FRAGMENTO DEL TEXTO
______
La Habana, Cuba. Nos movemos por las calles de La Habana en un compacto coreano automático. Con Héctor como guía optimizamos tiempo y vamos para todos lados. Conoce la ciudad como la palma de su mano. Nos da repaso de historia, de anécdotas, de personajes. Conoce los restaurantes a los que hay que ir para tener la mejor muestra gastronómica. Nos guía a lo mejor de los centros nocturnos y espectáculos de La Habana.
En la zona del Vedado, una tarde, de pronto veo una figura que creía desaparecida: la de un vendedor de maní. Trae en la mano un puñado de cucuruchus, de cucuruchitos hechos con hojas de papel bond (o parecidas), que enrollan y en la oquedad que queda la rellenan con pequeños cacahuates, pelados, chiquitos pero de muy buen sabor, muy distintos a los industrializados que venden en México.
Lo llamamos, corre a vernos antes de que se quite el rojo del semáforo. Le preguntamos cuánto cuestan, pero no hay tiempo para más: se ha puesto el verde. Le damos un CUC, que seguramente para él es una fortuna, y nos da toda su mercancía. Toda la tarde será comer cacahuates para nosotros y yo evocar el famoso “Manicero”, un ritmo que todavía bailo porque es infaltable en las fiestas tropicales de Veracruz.
______
REGISTROS
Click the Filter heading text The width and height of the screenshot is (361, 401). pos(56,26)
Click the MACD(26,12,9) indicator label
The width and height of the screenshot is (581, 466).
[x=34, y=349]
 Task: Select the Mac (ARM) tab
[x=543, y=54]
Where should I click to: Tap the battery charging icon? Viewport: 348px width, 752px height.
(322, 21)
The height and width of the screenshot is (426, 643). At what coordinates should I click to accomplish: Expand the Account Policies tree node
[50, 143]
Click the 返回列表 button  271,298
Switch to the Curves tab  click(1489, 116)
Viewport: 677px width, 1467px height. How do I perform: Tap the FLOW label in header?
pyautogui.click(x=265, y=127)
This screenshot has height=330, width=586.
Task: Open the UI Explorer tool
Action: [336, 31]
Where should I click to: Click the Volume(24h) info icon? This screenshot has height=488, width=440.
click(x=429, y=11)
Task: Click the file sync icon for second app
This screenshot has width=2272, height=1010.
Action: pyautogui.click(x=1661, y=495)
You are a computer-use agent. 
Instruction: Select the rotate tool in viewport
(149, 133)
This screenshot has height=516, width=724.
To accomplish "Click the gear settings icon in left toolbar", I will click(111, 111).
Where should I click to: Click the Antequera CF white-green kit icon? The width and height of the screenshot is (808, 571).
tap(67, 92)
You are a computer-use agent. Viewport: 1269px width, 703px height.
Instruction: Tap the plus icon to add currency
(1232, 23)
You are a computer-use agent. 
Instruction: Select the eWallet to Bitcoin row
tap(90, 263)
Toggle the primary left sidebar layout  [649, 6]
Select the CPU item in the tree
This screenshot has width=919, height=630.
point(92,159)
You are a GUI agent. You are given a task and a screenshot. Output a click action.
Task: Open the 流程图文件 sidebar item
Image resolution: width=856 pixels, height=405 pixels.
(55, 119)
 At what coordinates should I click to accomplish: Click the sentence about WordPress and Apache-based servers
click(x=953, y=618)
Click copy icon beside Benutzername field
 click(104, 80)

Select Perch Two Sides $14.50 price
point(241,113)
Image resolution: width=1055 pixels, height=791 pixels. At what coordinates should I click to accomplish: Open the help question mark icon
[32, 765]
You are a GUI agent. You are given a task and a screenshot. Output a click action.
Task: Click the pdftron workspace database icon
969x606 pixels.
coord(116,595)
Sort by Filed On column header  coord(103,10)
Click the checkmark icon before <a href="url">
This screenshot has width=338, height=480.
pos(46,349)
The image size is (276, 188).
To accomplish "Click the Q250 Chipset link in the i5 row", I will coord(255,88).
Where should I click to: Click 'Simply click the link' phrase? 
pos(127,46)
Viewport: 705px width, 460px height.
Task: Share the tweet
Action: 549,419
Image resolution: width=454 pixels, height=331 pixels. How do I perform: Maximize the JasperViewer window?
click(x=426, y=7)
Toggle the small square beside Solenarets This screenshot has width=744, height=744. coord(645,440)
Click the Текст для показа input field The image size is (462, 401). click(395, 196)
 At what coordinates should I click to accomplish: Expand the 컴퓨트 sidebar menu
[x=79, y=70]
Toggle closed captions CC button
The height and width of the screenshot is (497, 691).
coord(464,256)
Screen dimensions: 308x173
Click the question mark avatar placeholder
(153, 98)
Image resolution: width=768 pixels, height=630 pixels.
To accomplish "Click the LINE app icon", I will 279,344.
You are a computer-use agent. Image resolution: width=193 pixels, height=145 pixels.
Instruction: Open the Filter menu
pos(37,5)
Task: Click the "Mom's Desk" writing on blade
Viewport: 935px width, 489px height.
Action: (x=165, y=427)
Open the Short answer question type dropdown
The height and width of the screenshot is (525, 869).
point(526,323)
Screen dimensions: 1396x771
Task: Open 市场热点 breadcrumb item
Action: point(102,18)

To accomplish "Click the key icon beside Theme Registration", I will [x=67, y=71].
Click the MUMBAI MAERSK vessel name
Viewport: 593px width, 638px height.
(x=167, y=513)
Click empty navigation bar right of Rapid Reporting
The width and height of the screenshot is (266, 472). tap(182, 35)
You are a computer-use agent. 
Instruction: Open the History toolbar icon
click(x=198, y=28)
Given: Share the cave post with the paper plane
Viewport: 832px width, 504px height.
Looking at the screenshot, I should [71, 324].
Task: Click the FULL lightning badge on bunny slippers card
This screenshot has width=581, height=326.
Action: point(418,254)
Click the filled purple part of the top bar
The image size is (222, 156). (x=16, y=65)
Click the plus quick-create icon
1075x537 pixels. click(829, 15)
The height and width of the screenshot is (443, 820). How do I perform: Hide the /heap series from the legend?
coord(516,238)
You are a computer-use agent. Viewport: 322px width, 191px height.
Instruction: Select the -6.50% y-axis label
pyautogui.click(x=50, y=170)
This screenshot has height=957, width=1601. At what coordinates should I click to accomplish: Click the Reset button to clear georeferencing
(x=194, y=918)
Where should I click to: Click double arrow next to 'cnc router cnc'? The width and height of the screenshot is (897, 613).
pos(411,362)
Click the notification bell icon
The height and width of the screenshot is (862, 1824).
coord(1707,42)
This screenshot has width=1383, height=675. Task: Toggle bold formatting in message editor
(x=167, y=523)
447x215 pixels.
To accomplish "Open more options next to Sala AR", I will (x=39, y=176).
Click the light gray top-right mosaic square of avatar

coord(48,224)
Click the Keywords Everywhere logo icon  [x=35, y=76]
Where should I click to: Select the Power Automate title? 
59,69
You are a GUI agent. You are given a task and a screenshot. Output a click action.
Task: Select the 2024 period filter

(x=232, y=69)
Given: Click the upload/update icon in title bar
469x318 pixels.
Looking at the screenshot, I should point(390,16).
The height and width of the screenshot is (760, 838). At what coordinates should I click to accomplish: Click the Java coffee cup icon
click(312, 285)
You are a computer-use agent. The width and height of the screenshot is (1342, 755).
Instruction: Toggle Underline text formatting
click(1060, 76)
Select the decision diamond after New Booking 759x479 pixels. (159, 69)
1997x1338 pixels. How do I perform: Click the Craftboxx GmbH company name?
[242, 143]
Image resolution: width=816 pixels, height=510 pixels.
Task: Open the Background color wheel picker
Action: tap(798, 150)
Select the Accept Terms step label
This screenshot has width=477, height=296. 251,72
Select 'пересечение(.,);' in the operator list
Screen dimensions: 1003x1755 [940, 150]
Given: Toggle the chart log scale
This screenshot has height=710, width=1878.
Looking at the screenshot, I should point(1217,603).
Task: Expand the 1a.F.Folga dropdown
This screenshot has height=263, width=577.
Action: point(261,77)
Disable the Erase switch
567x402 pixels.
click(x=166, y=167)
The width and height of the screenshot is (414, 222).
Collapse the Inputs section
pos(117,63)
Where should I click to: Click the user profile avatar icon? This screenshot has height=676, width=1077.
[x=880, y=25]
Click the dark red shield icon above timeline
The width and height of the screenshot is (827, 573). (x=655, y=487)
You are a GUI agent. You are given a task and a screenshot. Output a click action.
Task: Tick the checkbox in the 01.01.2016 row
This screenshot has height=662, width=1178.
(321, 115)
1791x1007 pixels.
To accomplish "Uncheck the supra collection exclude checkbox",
______
Reproduce al pie de la letra el pasaje de la crónica sobre el manicero de La Habana que va de "La Habana, Cuba." a "de La Habana.", ambos incluidos.

La Habana, Cuba. Nos movemos por las calles de La Habana en un compacto coreano automático. Con Héctor como guía optimizamos tiempo y vamos para todos lados. Conoce la ciudad como la palma de su mano. Nos da repaso de historia, de anécdotas, de personajes. Conoce los restaurantes a los que hay que ir para tener la mejor muestra gastronómica. Nos guía a lo mejor de los centros nocturnos y espectáculos de La Habana.